Screenshot and document pointing data:

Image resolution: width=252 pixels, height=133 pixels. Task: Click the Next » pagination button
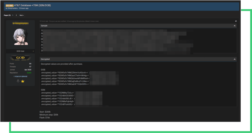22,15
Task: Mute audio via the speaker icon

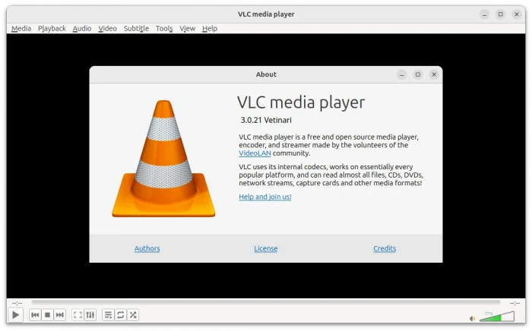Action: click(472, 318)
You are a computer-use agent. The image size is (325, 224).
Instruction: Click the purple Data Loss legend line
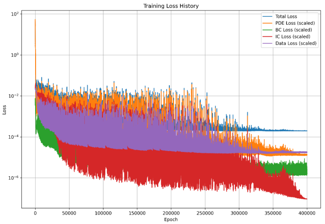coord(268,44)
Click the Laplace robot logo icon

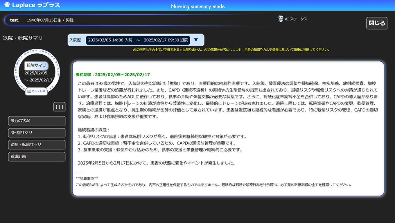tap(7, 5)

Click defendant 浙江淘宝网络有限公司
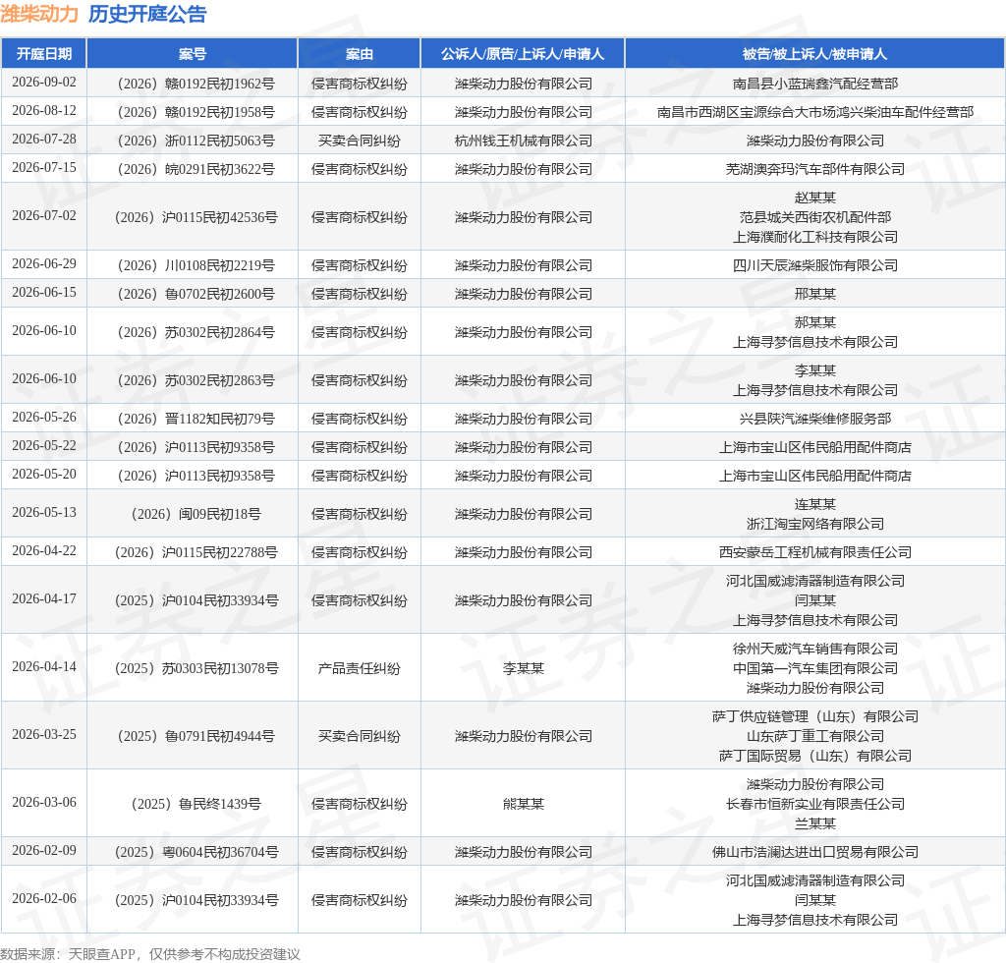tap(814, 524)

== TASK INSTRUCTIONS ==
Arrange the lines of the listing above as a JSON list of strings, one string per line, leaving out blank lines and the pictures.

== OUTPUT BELOW ==
[
  "Image resolution: width=252 pixels, height=133 pixels. Task: Click the Next » pagination button",
  "22,15",
  "Task: Mute audio via the speaker icon",
  "Action: click(472, 318)",
  "You are a computer-use agent. The image size is (325, 224).",
  "Instruction: Click the purple Data Loss legend line",
  "coord(268,44)",
  "Click the Laplace robot logo icon",
  "tap(7, 5)",
  "Click defendant 浙江淘宝网络有限公司",
  "tap(814, 524)"
]